## WORK TO DO
a) For each statement, say whether the research summary below agrees, answering yes or no and quoting the words that decide it: (i) computer-based methods can combine the strengths of quantitative and qualitative methods of discourse analysis; (ii) the study of talk would not gain anything from the use of computers; (iii) the cited passage comes from page 271.
b) Arrange part of the entries below as a JSON list of strings, one string per line, leaving out blank lines: begin at the line of the entries that has "You are a computer-use" and continue through the last line of the entries.

## SELECTED EXCERPT
begin

Home » E-Learning » Using Computer-based Text Analysis to Integrate Qualitative and Quantitative Methods in Research on Collaborative Learning (1997) Wegerif and Mercer.

Using Computer-based Text Analysis to Integrate Qualitative and Quantitative Methods in Research on Collaborative Learning (1997) Wegerif and Mercer.

Primary Questions

What research questions are being addressed?

The incorporation of computer-based methods into the study of talk offers a way of combining the strengths of quantitative and qualitative methods of discourse analysis while overcoming some of their main weaknesses. (Wegerif and Mercer.  1997. p. 271)

What contribution can computer-based text analysis make to the study of ‘researching talk’ and ‘educational activity’ in classrooms?


Can computer-based text analysis better demonstrate the differences between post-intervention task talk and pre-intervention task talk?

A method for the study of collaborative learning.

  • The study of talk would benefit from use of computers.

end

## GIVEN DATA
begin

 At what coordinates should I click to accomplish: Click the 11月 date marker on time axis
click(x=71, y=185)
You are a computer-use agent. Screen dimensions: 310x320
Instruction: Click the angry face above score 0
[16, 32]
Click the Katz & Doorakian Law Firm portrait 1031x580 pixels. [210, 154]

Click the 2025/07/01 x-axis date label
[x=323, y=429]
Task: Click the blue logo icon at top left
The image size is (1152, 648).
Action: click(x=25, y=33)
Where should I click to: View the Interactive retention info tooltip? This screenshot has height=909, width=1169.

end

## EXPECTED OUTPUTS
a)
(i) Yes: "offers a way of combining the strengths of quantitative and qualitative methods of discourse analysis"
(ii) No: "The study of talk would benefit from use of computers."
(iii) Yes: "p. 271"

b)
[
  "You are a computer-use agent. Screen dimensions: 310x320",
  "Instruction: Click the angry face above score 0",
  "[16, 32]",
  "Click the Katz & Doorakian Law Firm portrait 1031x580 pixels. [210, 154]",
  "Click the 2025/07/01 x-axis date label",
  "[x=323, y=429]",
  "Task: Click the blue logo icon at top left",
  "The image size is (1152, 648).",
  "Action: click(x=25, y=33)",
  "Where should I click to: View the Interactive retention info tooltip? This screenshot has height=909, width=1169."
]